Libertas, or liberty, is the foundational political ideology of the Roman Republic, which Beard presents as a powerful but constantly contested concept. Beard traces the impact of this Roman ideal on the modern era, arguing that Republican Rome bequeathed to the West the “important idea of liberty” (128). She observes that “it is no coincidence that the slogan of the French Revolution—Liberté, égalité, fraternité—puts “liberty” in pride of place; nor that George Washington spoke of restoring “‘the sacred fire of liberty’ to the West” (129), cementing its place as a core principle of Western political thought.


SPQR discusses how the Romans conflated “the birth of liberty and of the free Roman Republic” (125) in their mythic-history narratives: In the Roman imagination, libertas was the innate manifestation of the citizen’s rights.

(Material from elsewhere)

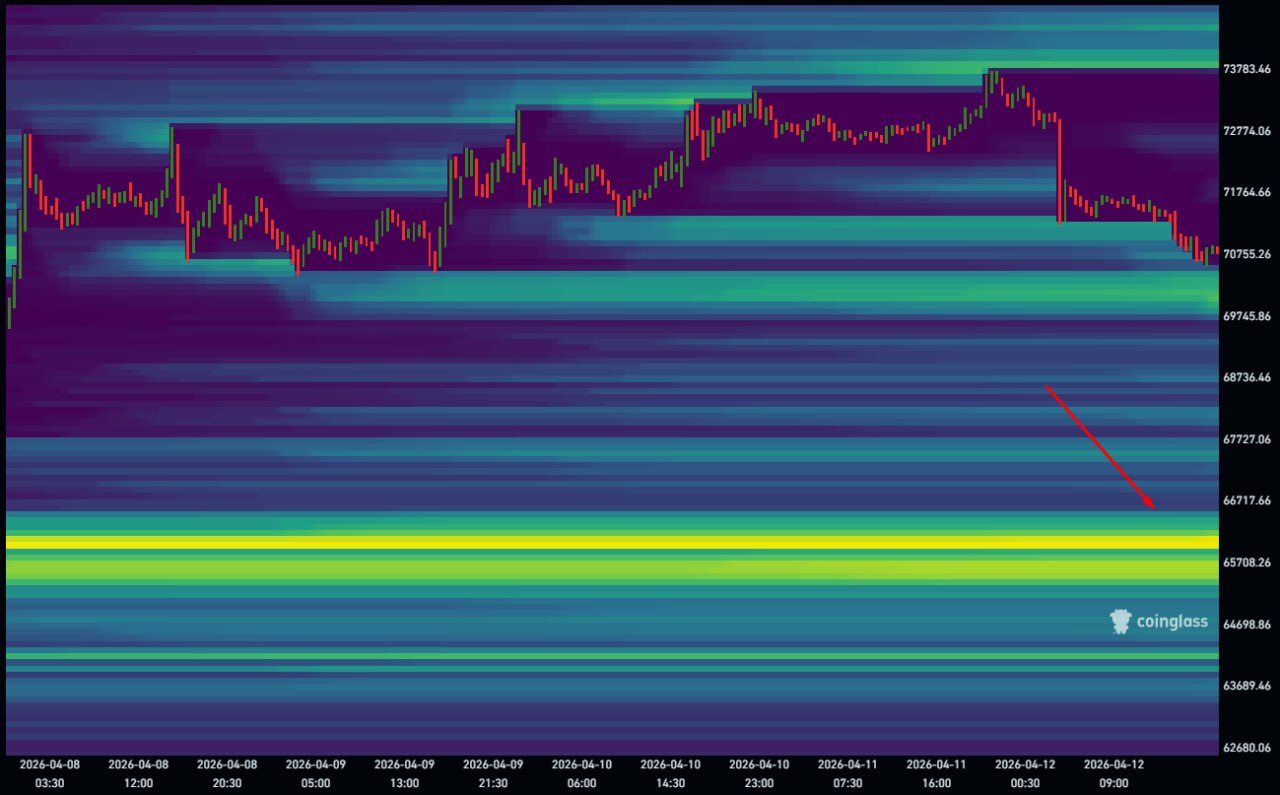
Task: Select the 66717.66 price axis label
Action: point(1247,500)
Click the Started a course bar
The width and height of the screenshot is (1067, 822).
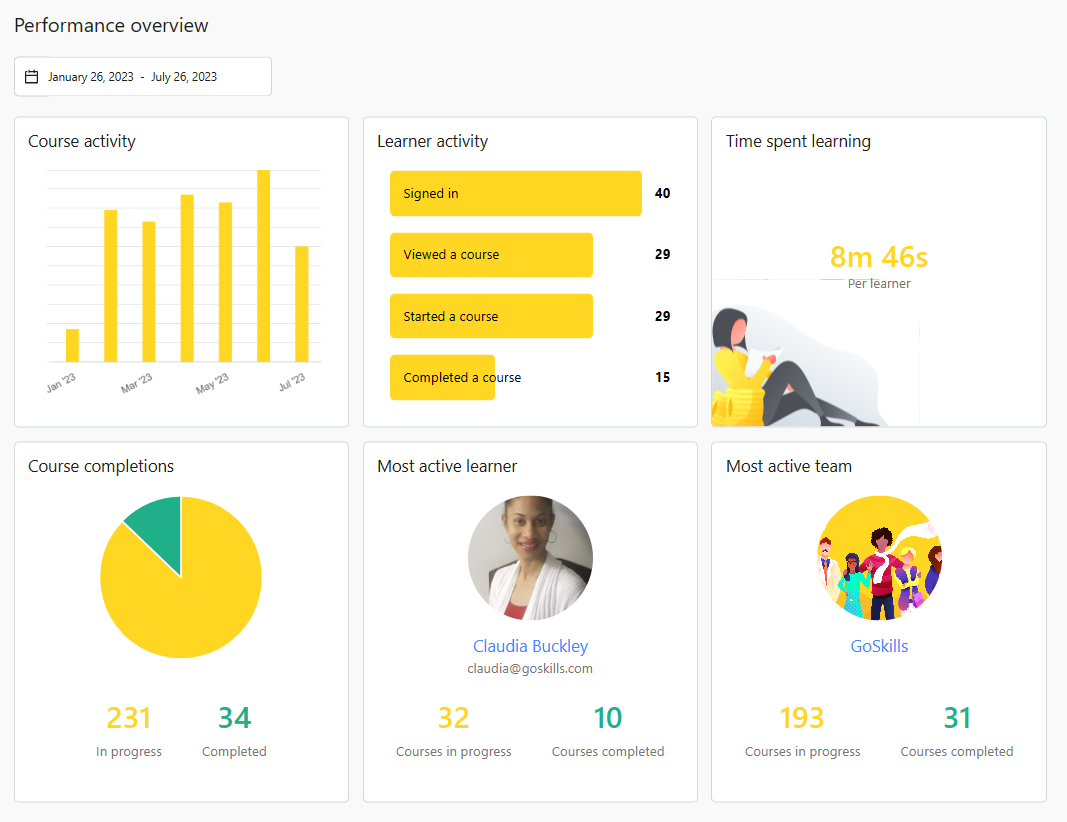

The assassination of Julius Caesar in 44 BCE was carried out by a group of senators who called themselves the “Liberators,” acting in the name of libertas against a figure they perceived as a “tyrant.” That Caesar’s perceived arrogance in granting personal clementia (“mercy”) was itself seen as a threat to libertas reveals how central the concept was to Rome’s self-identity as a republic in which citizens held natural rights and dignity.

SPQR (Senatus PopulusQue Romanus)

SPQR is the acronym for Senatus PopulusQue Romanus, or “The Senate and People of Rome,” which functioned as the official name and slogan for the Roman state. Beard explains that SPQR served as a “shorthand slogan for the legitimate power of the Roman state, a slogan that lasted throughout Roman history and continues to be used in Italy in the 21st century CE” (25-26). Its endurance is a testament to its power as a symbol of Roman political identity.


Throughout the book, Beard explores the often-conflicting relationship between the phrase’s two components, the Senate and the citizenry, from the early republican Conflict of the Orders to the rise of popular politicians in the final centuries of the Republic. Beard examines how the balance of power represented by SPQR was fundamentally altered by the rise of one-man rule, which added an “overweening figure” (27) of the emperor to the political equation. Beard also notes the term’s lasting cultural resonance, observing that it is “still plastered over the city of Rome, on everything from manhole covers to rubbish bins” (25) and has inspired centuries of parody, including the modern Italian joke, “Sono Pazzi Questi Romani… ‘These Romans are mad’” (25).

The Twelve Tables

The Twelve Tables were Rome’s first collection of written laws, compiled around 450 BCE. In contrast to the founding myths of later Roman writers, the preserved clauses of the Twelve Tables reveal a much simpler world. Their focus on “domestic problems […] troublesome neighbours, private property and death” (144), with rules for everything from overhanging trees to funeral conduct, offers a unique window into the mundane concerns of a small, agricultural society, showing that Rome’s growth into an imperial city was slow and gradual.


Beard use the Twelve Tables to challenge the anachronistic accounts of later Roman writers, part of her revisionist approach to canonical Classical learning. Calling it “the best antidote to those later heroising narratives” (141) written by historians like Livy, she notes that the “strikingly tentative formulation of the regulations” (145) suggests a community still struggling to frame precise laws in writing. The text also provides clear evidence of the “multiple inequalities” (143) that structured early Roman society, with formal distinctions between patricians and plebeians, property owners and the landless, and patrons and clients. While acknowledging its limitations, such as its almost complete silence on the world outside Rome, Beard presents the Twelve Tables evidence for the “real” early Republic, to be compared with the retrospective presentations of later Roman writers.